#### [Assignment]
Beginning with the line below that contains "Screen dimensions: 911x464" and ending with the line that contains "Open the emoticon", copy every line exactly. Copy nothing else.

- - -

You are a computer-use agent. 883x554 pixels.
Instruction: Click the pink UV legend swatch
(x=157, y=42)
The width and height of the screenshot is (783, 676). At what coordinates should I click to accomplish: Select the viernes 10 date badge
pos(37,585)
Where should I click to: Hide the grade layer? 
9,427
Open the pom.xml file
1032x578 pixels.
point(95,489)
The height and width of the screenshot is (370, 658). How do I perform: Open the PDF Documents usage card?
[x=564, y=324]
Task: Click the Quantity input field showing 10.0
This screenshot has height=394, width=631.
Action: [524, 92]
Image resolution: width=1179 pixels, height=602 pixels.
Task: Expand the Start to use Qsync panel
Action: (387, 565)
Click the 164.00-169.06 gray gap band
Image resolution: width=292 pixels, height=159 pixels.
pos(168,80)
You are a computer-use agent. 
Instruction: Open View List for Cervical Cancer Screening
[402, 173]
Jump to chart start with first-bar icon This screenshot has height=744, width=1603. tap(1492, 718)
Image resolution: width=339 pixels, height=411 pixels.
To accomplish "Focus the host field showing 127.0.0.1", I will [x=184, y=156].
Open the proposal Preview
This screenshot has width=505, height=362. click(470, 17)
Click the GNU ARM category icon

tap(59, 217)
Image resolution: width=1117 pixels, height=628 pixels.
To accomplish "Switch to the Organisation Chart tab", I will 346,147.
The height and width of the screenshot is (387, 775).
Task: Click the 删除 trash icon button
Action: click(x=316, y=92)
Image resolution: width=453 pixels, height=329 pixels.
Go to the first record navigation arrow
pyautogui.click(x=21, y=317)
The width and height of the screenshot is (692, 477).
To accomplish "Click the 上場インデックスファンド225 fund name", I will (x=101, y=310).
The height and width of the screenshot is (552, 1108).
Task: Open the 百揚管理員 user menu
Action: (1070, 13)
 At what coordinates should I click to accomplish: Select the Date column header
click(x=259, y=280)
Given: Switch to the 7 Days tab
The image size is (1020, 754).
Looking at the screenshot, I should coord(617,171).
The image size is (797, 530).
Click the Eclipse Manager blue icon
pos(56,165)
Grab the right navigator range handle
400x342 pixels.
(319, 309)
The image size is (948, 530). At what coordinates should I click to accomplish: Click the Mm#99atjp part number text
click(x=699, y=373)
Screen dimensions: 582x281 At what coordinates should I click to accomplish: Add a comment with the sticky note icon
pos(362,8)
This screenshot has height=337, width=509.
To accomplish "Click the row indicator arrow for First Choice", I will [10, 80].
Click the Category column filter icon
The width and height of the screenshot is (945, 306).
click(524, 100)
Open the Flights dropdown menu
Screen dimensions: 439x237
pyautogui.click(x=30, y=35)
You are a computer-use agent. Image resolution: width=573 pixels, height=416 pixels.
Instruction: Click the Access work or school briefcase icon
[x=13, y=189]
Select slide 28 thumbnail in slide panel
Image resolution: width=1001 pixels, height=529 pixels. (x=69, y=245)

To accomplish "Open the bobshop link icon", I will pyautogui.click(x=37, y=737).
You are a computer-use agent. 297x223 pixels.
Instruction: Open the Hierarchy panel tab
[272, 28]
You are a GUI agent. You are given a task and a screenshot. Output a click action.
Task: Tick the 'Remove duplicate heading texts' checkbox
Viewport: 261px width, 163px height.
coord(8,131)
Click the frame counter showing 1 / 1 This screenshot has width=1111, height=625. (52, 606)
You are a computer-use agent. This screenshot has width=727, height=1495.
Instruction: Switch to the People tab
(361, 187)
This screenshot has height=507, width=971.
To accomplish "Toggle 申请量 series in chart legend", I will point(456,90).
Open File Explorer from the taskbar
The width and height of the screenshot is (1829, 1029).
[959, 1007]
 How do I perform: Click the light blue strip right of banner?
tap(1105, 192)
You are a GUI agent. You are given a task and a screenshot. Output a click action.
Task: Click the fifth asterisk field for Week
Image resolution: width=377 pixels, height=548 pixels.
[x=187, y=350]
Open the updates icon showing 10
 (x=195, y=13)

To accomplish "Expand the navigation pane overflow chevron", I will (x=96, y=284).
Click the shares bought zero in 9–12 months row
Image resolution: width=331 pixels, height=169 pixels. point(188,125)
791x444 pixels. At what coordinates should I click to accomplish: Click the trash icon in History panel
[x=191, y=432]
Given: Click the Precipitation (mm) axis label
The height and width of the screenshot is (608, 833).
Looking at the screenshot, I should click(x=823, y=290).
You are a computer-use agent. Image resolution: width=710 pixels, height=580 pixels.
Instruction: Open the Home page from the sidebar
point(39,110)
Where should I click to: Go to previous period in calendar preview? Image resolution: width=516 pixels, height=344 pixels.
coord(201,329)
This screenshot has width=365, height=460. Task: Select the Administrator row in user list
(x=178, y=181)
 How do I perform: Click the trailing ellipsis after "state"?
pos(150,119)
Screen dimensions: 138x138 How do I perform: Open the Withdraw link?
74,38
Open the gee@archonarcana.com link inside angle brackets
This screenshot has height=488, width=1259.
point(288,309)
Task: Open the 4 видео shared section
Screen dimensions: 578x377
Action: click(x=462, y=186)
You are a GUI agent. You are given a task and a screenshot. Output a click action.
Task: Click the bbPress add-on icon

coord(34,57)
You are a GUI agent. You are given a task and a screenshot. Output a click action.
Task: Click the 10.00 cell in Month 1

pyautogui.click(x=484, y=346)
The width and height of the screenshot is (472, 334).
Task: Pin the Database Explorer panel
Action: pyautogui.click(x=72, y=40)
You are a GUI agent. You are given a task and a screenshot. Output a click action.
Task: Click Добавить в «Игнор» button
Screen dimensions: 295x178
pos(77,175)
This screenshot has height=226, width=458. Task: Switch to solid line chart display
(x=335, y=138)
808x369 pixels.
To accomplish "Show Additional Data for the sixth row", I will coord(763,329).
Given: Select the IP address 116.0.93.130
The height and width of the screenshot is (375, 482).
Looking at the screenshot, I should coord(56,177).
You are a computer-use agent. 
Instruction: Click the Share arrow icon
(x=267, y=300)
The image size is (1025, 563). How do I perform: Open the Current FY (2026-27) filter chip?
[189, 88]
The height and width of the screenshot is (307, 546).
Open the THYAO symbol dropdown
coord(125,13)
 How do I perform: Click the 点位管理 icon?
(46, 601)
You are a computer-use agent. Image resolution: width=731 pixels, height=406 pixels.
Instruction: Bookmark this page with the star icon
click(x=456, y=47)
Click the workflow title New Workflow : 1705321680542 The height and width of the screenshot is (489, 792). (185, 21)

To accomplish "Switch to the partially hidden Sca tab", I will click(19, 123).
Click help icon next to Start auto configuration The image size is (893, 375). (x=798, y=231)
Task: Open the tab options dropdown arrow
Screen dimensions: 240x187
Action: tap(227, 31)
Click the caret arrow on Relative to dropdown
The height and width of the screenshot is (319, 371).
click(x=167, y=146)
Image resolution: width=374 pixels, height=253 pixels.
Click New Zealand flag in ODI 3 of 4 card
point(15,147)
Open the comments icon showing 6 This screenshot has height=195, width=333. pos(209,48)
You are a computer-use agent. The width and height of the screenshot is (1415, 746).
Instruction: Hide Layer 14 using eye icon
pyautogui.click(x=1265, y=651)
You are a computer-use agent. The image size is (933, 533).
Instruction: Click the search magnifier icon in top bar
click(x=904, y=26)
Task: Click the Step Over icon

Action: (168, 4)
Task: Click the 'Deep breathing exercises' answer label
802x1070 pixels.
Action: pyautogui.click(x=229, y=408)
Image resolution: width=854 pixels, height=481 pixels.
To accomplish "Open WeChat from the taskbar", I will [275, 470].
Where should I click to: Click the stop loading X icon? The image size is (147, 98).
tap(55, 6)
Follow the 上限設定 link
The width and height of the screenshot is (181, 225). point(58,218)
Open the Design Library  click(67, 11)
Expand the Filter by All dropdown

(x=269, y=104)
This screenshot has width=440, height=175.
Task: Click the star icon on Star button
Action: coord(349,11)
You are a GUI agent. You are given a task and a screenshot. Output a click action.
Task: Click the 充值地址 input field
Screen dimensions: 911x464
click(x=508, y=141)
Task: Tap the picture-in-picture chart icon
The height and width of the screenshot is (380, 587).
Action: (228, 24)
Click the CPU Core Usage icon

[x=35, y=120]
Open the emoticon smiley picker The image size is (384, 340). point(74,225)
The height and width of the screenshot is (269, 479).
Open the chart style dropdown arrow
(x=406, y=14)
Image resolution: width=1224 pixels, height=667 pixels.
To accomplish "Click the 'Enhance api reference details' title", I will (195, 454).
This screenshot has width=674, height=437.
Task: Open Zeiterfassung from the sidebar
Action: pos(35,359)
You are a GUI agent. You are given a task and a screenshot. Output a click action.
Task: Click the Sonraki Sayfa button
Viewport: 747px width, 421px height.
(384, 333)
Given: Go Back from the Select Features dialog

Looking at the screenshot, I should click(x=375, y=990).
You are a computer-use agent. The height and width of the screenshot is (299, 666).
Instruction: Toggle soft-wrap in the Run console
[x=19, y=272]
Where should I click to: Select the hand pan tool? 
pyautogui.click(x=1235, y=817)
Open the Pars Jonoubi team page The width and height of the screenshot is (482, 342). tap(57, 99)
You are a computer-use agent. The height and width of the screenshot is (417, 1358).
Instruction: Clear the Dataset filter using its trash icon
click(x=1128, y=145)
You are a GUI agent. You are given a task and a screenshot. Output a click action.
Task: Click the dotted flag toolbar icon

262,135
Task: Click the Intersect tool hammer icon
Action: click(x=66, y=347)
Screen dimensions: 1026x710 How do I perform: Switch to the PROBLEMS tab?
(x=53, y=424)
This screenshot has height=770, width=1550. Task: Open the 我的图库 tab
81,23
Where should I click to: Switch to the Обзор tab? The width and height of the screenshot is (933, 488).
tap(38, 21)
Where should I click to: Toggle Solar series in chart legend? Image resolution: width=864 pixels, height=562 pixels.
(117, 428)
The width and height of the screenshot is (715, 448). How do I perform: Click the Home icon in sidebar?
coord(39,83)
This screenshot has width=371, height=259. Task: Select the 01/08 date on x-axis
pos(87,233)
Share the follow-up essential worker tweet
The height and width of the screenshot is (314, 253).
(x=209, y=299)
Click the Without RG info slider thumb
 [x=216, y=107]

- - -

#### [Response to this task]
Screen dimensions: 911x464
click(x=508, y=141)
Task: Tap the picture-in-picture chart icon
The height and width of the screenshot is (380, 587).
Action: (228, 24)
Click the CPU Core Usage icon

[x=35, y=120]
Open the emoticon smiley picker The image size is (384, 340). point(74,225)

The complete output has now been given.